Return every line of the listing exactly as written.
:: TASK INPUTS
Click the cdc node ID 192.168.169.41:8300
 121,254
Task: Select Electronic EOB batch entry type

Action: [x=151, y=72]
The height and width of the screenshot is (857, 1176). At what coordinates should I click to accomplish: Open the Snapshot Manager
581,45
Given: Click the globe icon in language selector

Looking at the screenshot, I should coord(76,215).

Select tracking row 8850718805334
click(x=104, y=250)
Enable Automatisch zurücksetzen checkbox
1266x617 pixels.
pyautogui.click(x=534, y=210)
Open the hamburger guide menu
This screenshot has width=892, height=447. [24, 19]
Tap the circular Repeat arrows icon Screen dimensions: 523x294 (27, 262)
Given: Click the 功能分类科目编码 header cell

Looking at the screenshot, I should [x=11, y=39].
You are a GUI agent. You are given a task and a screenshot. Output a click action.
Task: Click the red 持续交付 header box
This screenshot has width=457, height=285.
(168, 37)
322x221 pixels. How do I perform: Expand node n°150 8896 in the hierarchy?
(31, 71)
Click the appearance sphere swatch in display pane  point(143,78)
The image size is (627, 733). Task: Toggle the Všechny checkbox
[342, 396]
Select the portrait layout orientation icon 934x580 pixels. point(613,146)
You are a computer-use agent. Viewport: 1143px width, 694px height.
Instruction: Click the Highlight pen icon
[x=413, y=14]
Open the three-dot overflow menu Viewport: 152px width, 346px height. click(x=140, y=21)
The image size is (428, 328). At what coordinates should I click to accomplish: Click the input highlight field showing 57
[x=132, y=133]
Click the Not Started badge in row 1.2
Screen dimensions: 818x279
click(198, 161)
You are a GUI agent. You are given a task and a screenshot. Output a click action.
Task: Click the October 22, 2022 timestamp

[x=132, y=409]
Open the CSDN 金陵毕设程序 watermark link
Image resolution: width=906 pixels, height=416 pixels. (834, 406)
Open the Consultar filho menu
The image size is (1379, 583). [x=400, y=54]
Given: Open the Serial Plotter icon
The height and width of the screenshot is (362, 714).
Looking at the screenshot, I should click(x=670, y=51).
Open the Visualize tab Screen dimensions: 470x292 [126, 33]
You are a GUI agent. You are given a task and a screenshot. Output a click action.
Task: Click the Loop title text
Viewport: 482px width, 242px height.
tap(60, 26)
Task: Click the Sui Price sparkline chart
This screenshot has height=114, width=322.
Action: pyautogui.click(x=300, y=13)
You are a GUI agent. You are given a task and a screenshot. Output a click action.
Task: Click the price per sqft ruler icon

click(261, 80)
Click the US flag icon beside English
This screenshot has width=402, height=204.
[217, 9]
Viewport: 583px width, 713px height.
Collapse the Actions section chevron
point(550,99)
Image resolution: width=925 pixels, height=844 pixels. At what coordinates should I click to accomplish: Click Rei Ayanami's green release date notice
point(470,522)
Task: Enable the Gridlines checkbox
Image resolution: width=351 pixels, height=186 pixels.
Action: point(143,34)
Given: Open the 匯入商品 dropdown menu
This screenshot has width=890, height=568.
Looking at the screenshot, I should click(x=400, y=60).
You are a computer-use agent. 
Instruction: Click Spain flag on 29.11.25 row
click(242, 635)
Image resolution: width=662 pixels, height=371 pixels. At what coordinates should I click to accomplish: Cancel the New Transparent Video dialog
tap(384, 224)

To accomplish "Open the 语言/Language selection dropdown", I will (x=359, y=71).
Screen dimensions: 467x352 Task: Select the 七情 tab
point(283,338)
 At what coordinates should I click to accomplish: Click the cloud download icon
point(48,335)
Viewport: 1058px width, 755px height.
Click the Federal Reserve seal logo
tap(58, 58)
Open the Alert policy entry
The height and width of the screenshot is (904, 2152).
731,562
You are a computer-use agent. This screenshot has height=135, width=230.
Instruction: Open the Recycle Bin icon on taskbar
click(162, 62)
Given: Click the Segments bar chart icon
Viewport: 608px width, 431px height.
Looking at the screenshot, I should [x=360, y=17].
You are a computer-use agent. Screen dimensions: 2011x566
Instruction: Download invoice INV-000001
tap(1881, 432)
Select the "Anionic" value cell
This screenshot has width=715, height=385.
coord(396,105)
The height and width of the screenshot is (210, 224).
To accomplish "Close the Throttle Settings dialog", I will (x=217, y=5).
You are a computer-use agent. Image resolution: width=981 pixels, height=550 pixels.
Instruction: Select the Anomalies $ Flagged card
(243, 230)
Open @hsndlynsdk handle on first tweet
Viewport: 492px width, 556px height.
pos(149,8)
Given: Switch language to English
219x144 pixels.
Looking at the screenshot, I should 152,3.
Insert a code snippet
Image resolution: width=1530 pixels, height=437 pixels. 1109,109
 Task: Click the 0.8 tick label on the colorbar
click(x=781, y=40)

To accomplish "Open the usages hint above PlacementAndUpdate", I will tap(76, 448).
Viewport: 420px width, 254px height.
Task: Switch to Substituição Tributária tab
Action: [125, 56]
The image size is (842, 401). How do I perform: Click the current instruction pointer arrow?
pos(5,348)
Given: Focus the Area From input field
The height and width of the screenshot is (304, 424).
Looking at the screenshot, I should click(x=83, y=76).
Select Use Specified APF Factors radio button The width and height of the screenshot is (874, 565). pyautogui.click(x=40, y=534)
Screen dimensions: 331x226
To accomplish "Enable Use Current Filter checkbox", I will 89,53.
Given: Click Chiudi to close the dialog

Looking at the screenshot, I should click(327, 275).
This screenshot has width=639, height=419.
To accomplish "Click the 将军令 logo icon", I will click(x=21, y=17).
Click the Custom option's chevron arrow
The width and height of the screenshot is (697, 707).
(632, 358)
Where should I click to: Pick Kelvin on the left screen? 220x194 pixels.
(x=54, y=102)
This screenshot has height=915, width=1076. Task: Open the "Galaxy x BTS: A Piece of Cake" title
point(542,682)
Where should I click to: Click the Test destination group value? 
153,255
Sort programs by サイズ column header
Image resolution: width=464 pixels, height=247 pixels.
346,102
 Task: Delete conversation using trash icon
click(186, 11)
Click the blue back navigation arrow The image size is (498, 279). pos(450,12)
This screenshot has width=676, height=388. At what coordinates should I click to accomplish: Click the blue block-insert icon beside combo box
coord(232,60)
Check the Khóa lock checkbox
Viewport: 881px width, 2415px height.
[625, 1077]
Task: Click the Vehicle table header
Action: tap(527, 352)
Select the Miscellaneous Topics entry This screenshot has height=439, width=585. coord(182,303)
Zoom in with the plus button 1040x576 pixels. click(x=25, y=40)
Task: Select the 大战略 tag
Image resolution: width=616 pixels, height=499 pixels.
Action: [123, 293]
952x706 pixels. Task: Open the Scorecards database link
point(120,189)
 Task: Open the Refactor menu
::::
> THE ANSWER:
Click the cdc node ID 192.168.169.41:8300
 121,254
Task: Select Electronic EOB batch entry type

Action: [x=151, y=72]
The height and width of the screenshot is (857, 1176). At what coordinates should I click to accomplish: Open the Snapshot Manager
581,45
Given: Click the globe icon in language selector

Looking at the screenshot, I should coord(76,215).

Select tracking row 8850718805334
click(x=104, y=250)
Enable Automatisch zurücksetzen checkbox
1266x617 pixels.
pyautogui.click(x=534, y=210)
Open the hamburger guide menu
This screenshot has width=892, height=447. [24, 19]
Tap the circular Repeat arrows icon Screen dimensions: 523x294 (27, 262)
Given: Click the 功能分类科目编码 header cell

Looking at the screenshot, I should [x=11, y=39].
You are a GUI agent. You are given a task and a screenshot. Output a click action.
Task: Click the red 持续交付 header box
This screenshot has width=457, height=285.
(168, 37)
322x221 pixels. How do I perform: Expand node n°150 8896 in the hierarchy?
(31, 71)
Click the appearance sphere swatch in display pane  point(143,78)
The image size is (627, 733). Task: Toggle the Všechny checkbox
[342, 396]
Select the portrait layout orientation icon 934x580 pixels. point(613,146)
You are a computer-use agent. Viewport: 1143px width, 694px height.
Instruction: Click the Highlight pen icon
[x=413, y=14]
Open the three-dot overflow menu Viewport: 152px width, 346px height. click(x=140, y=21)
The image size is (428, 328). At what coordinates should I click to accomplish: Click the input highlight field showing 57
[x=132, y=133]
Click the Not Started badge in row 1.2
Screen dimensions: 818x279
click(198, 161)
You are a GUI agent. You are given a task and a screenshot. Output a click action.
Task: Click the October 22, 2022 timestamp

[x=132, y=409]
Open the CSDN 金陵毕设程序 watermark link
Image resolution: width=906 pixels, height=416 pixels. (834, 406)
Open the Consultar filho menu
The image size is (1379, 583). [x=400, y=54]
Given: Open the Serial Plotter icon
The height and width of the screenshot is (362, 714).
Looking at the screenshot, I should click(x=670, y=51).
Open the Visualize tab Screen dimensions: 470x292 [126, 33]
You are a GUI agent. You are given a task and a screenshot. Output a click action.
Task: Click the Loop title text
Viewport: 482px width, 242px height.
tap(60, 26)
Task: Click the Sui Price sparkline chart
This screenshot has height=114, width=322.
Action: pyautogui.click(x=300, y=13)
You are a GUI agent. You are given a task and a screenshot. Output a click action.
Task: Click the price per sqft ruler icon

click(261, 80)
Click the US flag icon beside English
This screenshot has width=402, height=204.
[217, 9]
Viewport: 583px width, 713px height.
Collapse the Actions section chevron
point(550,99)
Image resolution: width=925 pixels, height=844 pixels. At what coordinates should I click to accomplish: Click Rei Ayanami's green release date notice
point(470,522)
Task: Enable the Gridlines checkbox
Image resolution: width=351 pixels, height=186 pixels.
Action: point(143,34)
Given: Open the 匯入商品 dropdown menu
This screenshot has width=890, height=568.
Looking at the screenshot, I should click(x=400, y=60).
You are a computer-use agent. 
Instruction: Click Spain flag on 29.11.25 row
click(242, 635)
Image resolution: width=662 pixels, height=371 pixels. At what coordinates should I click to accomplish: Cancel the New Transparent Video dialog
tap(384, 224)

To accomplish "Open the 语言/Language selection dropdown", I will (x=359, y=71).
Screen dimensions: 467x352 Task: Select the 七情 tab
point(283,338)
 At what coordinates should I click to accomplish: Click the cloud download icon
point(48,335)
Viewport: 1058px width, 755px height.
Click the Federal Reserve seal logo
tap(58, 58)
Open the Alert policy entry
The height and width of the screenshot is (904, 2152).
731,562
You are a computer-use agent. This screenshot has height=135, width=230.
Instruction: Open the Recycle Bin icon on taskbar
click(162, 62)
Given: Click the Segments bar chart icon
Viewport: 608px width, 431px height.
Looking at the screenshot, I should [x=360, y=17].
You are a computer-use agent. Screen dimensions: 2011x566
Instruction: Download invoice INV-000001
tap(1881, 432)
Select the "Anionic" value cell
This screenshot has width=715, height=385.
coord(396,105)
The height and width of the screenshot is (210, 224).
To accomplish "Close the Throttle Settings dialog", I will (x=217, y=5).
You are a computer-use agent. Image resolution: width=981 pixels, height=550 pixels.
Instruction: Select the Anomalies $ Flagged card
(243, 230)
Open @hsndlynsdk handle on first tweet
Viewport: 492px width, 556px height.
pos(149,8)
Given: Switch language to English
219x144 pixels.
Looking at the screenshot, I should 152,3.
Insert a code snippet
Image resolution: width=1530 pixels, height=437 pixels. 1109,109
 Task: Click the 0.8 tick label on the colorbar
click(x=781, y=40)

To accomplish "Open the usages hint above PlacementAndUpdate", I will tap(76, 448).
Viewport: 420px width, 254px height.
Task: Switch to Substituição Tributária tab
Action: [125, 56]
The image size is (842, 401). How do I perform: Click the current instruction pointer arrow?
pos(5,348)
Given: Focus the Area From input field
The height and width of the screenshot is (304, 424).
Looking at the screenshot, I should click(x=83, y=76).
Select Use Specified APF Factors radio button The width and height of the screenshot is (874, 565). pyautogui.click(x=40, y=534)
Screen dimensions: 331x226
To accomplish "Enable Use Current Filter checkbox", I will 89,53.
Given: Click Chiudi to close the dialog

Looking at the screenshot, I should click(327, 275).
This screenshot has width=639, height=419.
To accomplish "Click the 将军令 logo icon", I will click(x=21, y=17).
Click the Custom option's chevron arrow
The width and height of the screenshot is (697, 707).
(632, 358)
Where should I click to: Pick Kelvin on the left screen? 220x194 pixels.
(x=54, y=102)
This screenshot has height=915, width=1076. Task: Open the "Galaxy x BTS: A Piece of Cake" title
point(542,682)
Where should I click to: Click the Test destination group value? 
153,255
Sort programs by サイズ column header
Image resolution: width=464 pixels, height=247 pixels.
346,102
 Task: Delete conversation using trash icon
click(186, 11)
Click the blue back navigation arrow The image size is (498, 279). pos(450,12)
This screenshot has width=676, height=388. At what coordinates should I click to accomplish: Click the blue block-insert icon beside combo box
coord(232,60)
Check the Khóa lock checkbox
Viewport: 881px width, 2415px height.
[625, 1077]
Task: Click the Vehicle table header
Action: tap(527, 352)
Select the Miscellaneous Topics entry This screenshot has height=439, width=585. coord(182,303)
Zoom in with the plus button 1040x576 pixels. click(x=25, y=40)
Task: Select the 大战略 tag
Image resolution: width=616 pixels, height=499 pixels.
Action: [123, 293]
952x706 pixels. Task: Open the Scorecards database link
point(120,189)
 Task: Open the Refactor menu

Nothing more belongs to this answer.